1. Biodiversity is known to affect ecosystem resistance and have implications for the maintenance of ecosystem functions and services under climate change. Compared to numbers of studies focusing on aboveground vegetation, the response of belowground communities to abiotic stresses along plant diversity gradients is often ignored and is considered an important knowledge gap in ecosystem ecology. Here we conducted an integrative research to evaluate the resistance of plant biomass, and soil microbial communities and associated functional profiles to drought under varying plant diversity.

2. We carried out a three-year manipulation experiment by factorially controlling plant diversity gradient (1, 2, 4, and 8 species richness) and soil moisture treatment (drought and non-drought), and investigated the responses of plant biomass, soil bacterial and fungal diversity and community composition, soil glomalin, and five key soil enzymes.

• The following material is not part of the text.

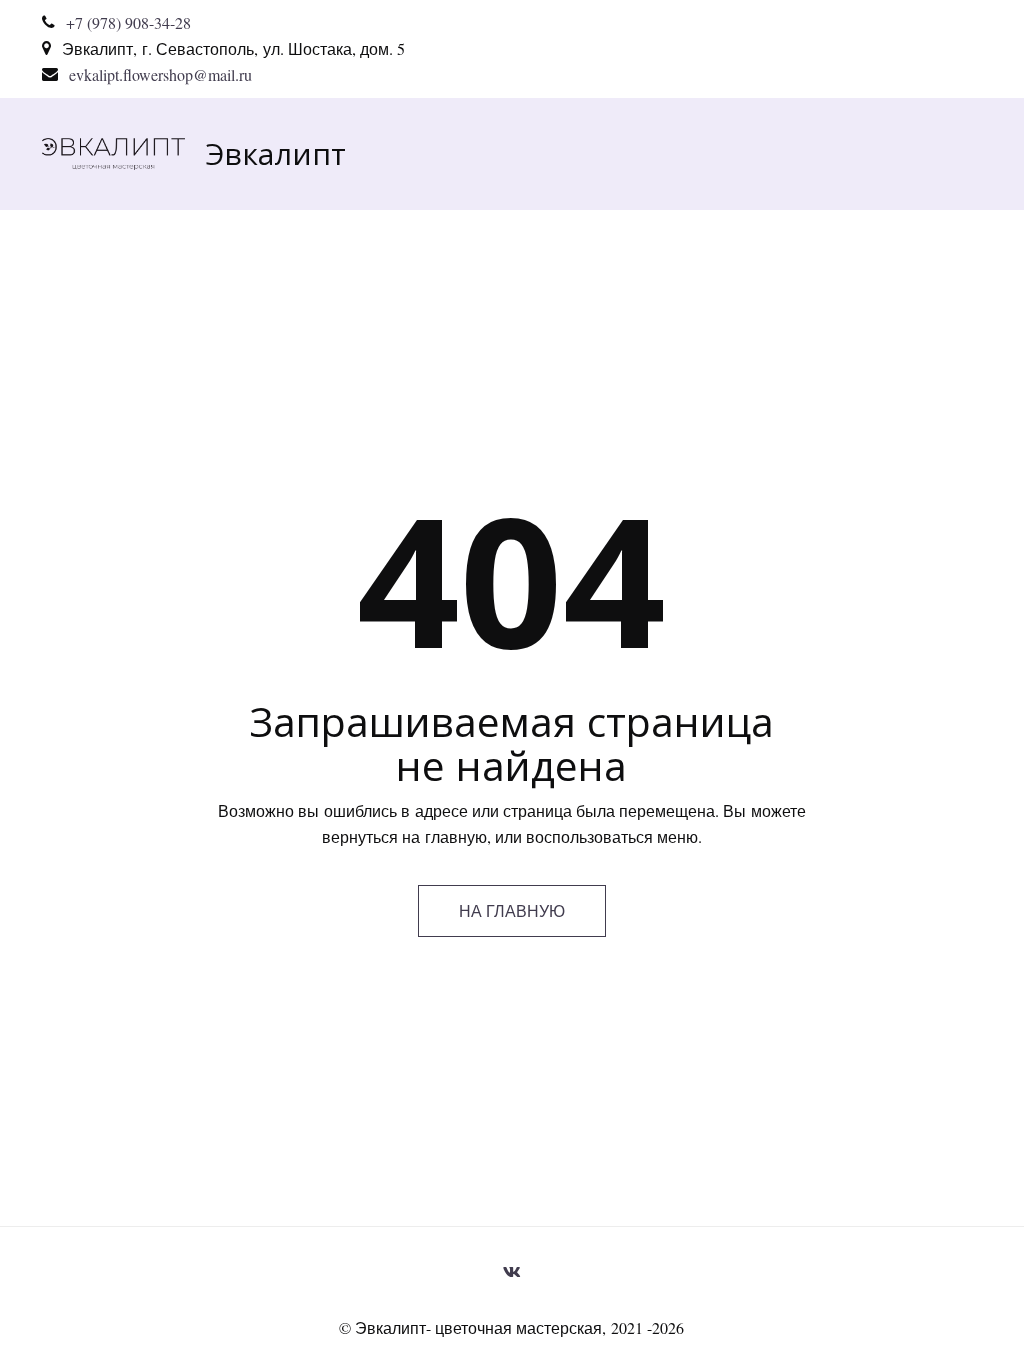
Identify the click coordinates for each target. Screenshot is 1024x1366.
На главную (512, 910)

3. We found that plant diversity significantly improved the resistance of soil fungal communities and microbial functional profiles characterized by soil glomalin and five key enzymes, which was partly driven by the availability and accessibility of soil resources (e.g., soil moisture and organic matter) mediated by plant diversity. Further, our results indicated that the enhanced resistance of fungal communities was consistent with ecological insurance theory that diverse fungal communities at high plant diversity had a higher probability of containing taxa that adapt to drought.

4. Synthesis. Our study provides novel empirical insights into the mechanism underlying the regulatory effect of plant diversity on resistance of aboveground vegetation and belowground biota to drought, with implications for understanding ecosystem response to climate change and improving biodiversity conservation practices.